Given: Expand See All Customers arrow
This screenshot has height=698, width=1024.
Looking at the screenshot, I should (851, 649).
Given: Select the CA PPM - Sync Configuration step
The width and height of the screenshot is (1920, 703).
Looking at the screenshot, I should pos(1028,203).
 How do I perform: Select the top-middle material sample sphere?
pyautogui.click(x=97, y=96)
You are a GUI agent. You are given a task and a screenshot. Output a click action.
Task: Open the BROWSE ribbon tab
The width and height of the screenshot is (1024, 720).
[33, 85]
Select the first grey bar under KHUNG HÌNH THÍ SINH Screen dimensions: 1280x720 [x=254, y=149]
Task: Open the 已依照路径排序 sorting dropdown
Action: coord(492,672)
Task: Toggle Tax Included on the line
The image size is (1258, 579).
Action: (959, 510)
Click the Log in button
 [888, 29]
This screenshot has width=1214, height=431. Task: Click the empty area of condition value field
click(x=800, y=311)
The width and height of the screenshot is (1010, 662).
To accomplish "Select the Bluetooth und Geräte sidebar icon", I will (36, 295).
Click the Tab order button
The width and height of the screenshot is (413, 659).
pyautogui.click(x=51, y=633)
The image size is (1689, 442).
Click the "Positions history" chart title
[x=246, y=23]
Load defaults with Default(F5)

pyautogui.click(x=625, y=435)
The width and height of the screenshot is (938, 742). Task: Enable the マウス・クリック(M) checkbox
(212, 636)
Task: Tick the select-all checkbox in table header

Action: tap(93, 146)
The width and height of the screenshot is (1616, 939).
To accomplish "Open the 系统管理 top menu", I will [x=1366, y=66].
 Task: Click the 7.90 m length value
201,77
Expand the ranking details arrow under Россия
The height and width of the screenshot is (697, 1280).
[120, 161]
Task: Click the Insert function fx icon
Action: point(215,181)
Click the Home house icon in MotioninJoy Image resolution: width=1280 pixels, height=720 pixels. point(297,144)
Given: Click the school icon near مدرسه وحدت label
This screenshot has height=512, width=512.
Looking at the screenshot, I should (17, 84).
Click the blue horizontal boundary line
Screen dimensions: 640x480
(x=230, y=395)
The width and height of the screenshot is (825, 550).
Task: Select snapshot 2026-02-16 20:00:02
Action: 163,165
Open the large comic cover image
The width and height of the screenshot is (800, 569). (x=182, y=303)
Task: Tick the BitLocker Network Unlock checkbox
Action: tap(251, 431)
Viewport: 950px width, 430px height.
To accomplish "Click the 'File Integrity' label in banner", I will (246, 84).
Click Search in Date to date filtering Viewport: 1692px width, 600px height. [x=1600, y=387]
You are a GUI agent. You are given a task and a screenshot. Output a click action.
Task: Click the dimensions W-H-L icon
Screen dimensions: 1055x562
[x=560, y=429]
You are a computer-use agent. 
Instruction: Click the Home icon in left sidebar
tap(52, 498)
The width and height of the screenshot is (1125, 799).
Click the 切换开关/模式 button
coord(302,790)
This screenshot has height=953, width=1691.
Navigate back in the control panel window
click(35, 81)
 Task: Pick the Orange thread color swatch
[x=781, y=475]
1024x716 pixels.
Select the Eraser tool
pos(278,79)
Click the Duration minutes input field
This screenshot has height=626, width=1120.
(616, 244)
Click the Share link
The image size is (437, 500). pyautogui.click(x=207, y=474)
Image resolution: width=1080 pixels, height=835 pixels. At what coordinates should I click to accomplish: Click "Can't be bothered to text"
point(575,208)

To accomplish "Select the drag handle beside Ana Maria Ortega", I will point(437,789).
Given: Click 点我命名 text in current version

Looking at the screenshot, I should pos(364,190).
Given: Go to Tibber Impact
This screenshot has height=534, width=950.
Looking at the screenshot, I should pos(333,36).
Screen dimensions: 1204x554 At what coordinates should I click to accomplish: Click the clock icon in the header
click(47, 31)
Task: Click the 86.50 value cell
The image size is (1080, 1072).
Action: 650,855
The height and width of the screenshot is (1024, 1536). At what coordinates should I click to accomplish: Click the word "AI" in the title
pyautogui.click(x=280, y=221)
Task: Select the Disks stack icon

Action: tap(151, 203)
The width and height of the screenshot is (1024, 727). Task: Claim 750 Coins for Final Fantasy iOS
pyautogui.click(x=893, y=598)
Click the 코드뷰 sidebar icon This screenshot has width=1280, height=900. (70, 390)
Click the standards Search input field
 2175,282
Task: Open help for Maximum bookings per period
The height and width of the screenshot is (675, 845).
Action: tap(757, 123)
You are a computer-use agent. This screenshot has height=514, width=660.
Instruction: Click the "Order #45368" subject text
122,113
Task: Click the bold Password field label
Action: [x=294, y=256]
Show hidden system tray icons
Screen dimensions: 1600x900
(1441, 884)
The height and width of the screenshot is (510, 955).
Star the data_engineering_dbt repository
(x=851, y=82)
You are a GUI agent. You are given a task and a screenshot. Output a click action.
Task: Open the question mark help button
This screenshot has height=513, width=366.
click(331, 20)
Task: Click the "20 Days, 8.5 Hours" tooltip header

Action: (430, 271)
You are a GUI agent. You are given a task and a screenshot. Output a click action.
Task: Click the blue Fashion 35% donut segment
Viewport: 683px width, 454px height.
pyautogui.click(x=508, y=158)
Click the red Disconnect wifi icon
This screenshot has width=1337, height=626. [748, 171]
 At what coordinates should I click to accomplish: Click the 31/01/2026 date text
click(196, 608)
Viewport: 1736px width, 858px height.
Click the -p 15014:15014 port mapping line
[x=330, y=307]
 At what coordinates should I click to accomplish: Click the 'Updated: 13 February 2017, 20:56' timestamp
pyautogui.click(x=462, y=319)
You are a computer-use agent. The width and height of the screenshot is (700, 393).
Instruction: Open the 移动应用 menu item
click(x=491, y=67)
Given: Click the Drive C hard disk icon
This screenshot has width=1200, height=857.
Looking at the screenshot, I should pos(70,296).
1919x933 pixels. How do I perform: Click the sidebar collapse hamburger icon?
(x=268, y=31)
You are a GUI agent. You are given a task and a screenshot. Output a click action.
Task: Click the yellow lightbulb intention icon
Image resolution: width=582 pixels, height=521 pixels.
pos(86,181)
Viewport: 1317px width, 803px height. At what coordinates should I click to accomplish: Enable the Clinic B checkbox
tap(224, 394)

═══

## Brief
All lines that hold the word "computer" should be copied from the data.

## Answer to the exercise
You are a computer-use agent. 
You are a computer-use agent. This screenshot has height=514, width=660.
You are a computer-use agent. The width and height of the screenshot is (700, 393).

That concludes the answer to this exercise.